Rachael had lifted her shirt but stopped below her breasts. The female deputy screamed at her. “I told you to lift your shirt above your chest.” Rachael refused, explaining that she had not put on her bra. At that point, the female deputy got right in her face and yelled at her for forgetting her bra. “When I tell you to put on your full uniform, I mean everything, including your bra.” She chastised and berated Rachael for never listening to or following her orders.

She wouldn’t stop. We stood there for what felt like centuries while Rachael, the one and only Black woman in our cell block, got chewed out by a White female C.O. because she had forgotten or didn’t have time to don an undergarment, something none of us were expecting to need because none of us were expecting to lower our pants and lift our shirts in front of a bunch of deputies.

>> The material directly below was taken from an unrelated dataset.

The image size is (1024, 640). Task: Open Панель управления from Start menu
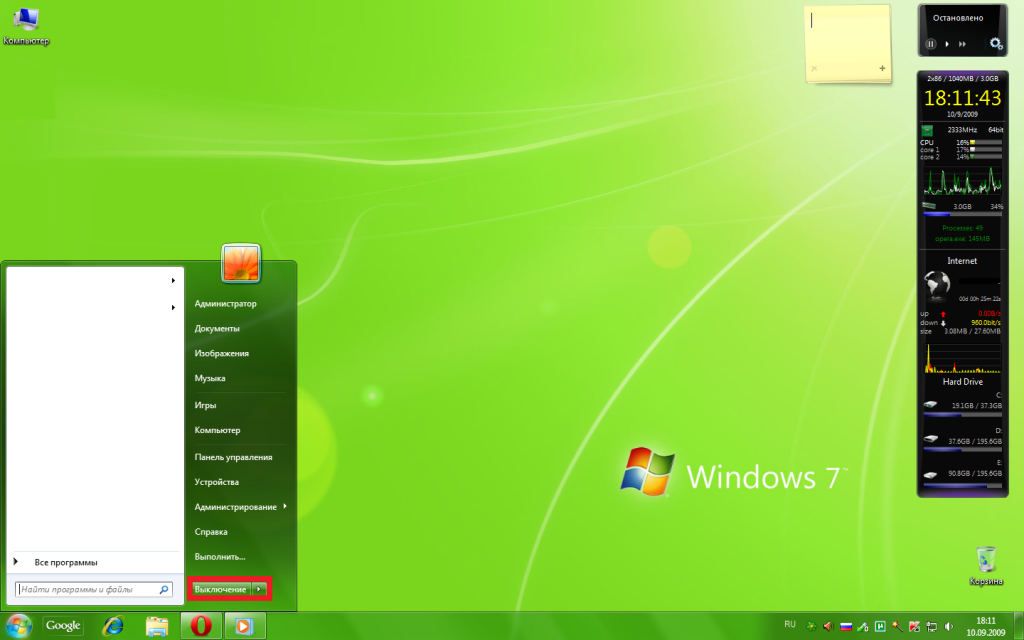pos(233,457)
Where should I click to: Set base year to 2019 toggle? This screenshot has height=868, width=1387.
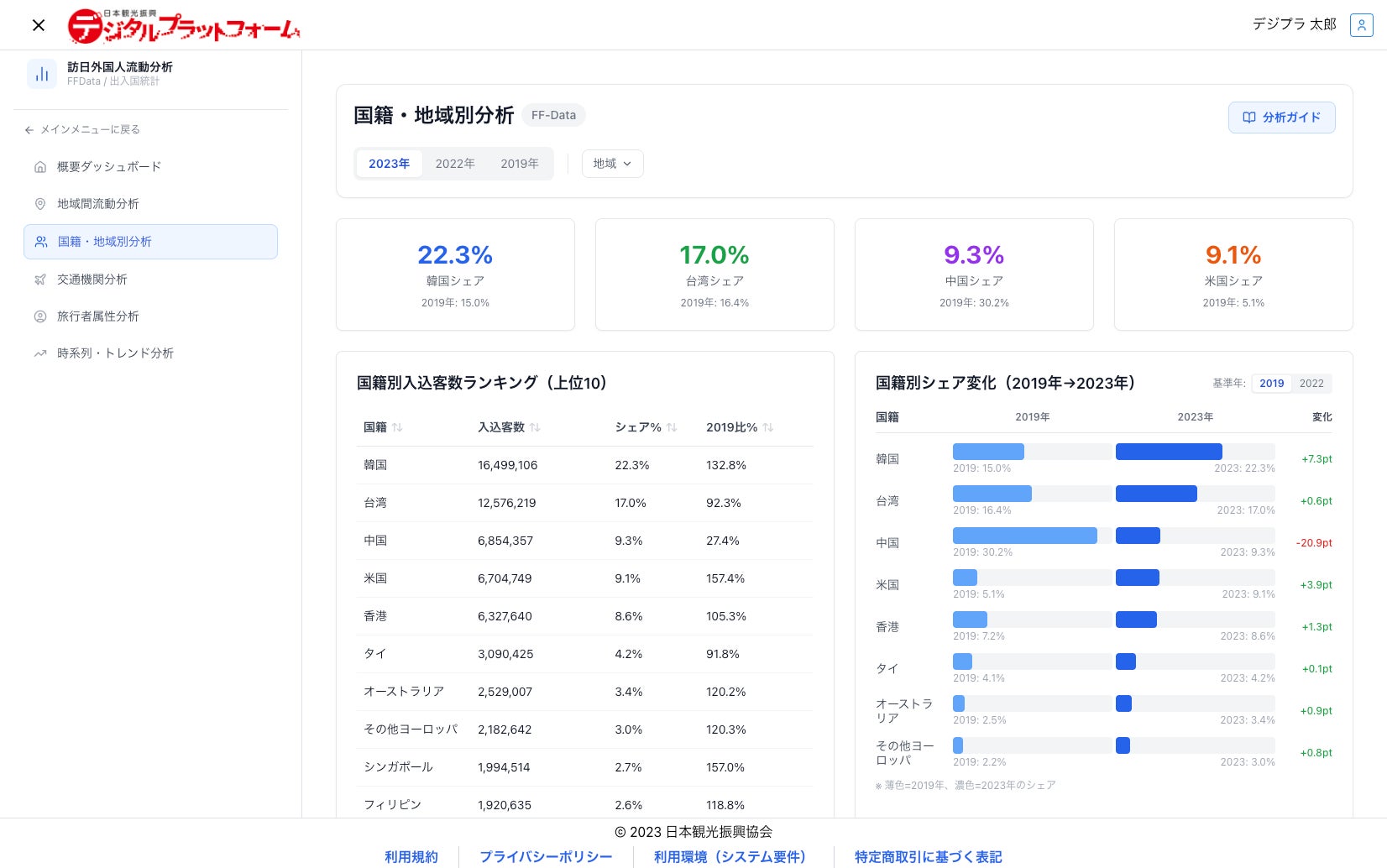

When Rachael and I got back to our cell we saw that it had been tossed beyond recognition: every single brown paper bag filled with what little comfort you can purchase from the jail commissary had been overturned, the contents littering the floor. Some of it was even destroyed. It was at that moment that my soul started to break, not only for the indignity we had all suffered but also from the crushing guilt of not standing up for Rachael for fear of being Tasered or put in solitary confinement.

As I am now confronted yet again with the systemic racism of our military police state, I feel the same crushing guilt for standing silently by while Black lives suffer. And while I am scared to death of the repercussions of taking a stand—scared to death of the very thought of being thrown into a jail cell again—I can no longer ignore what we’ve been ignoring as a nation for centuries.

Rachael’s life matters. Black lives matter. And if you don’t stand with us who believe this, you are against us.

Michelle Hadley spent 88 days in the Orange County Central Women’s Jail for a crime she did not commit. After being exonerated, she moved to New York City where she works in marketing.

The Orange County Jail did not respond to requests for comment. Hadley’s experiences are consistent with a 2017 ACLU report on Orange County jails which found instances of verbal harassment, targeting of Black detainees, strip searches of female detainees in front of male deputies, and trashed cells after searches.

*Name has been changed to protect “Rachael’s” privacy.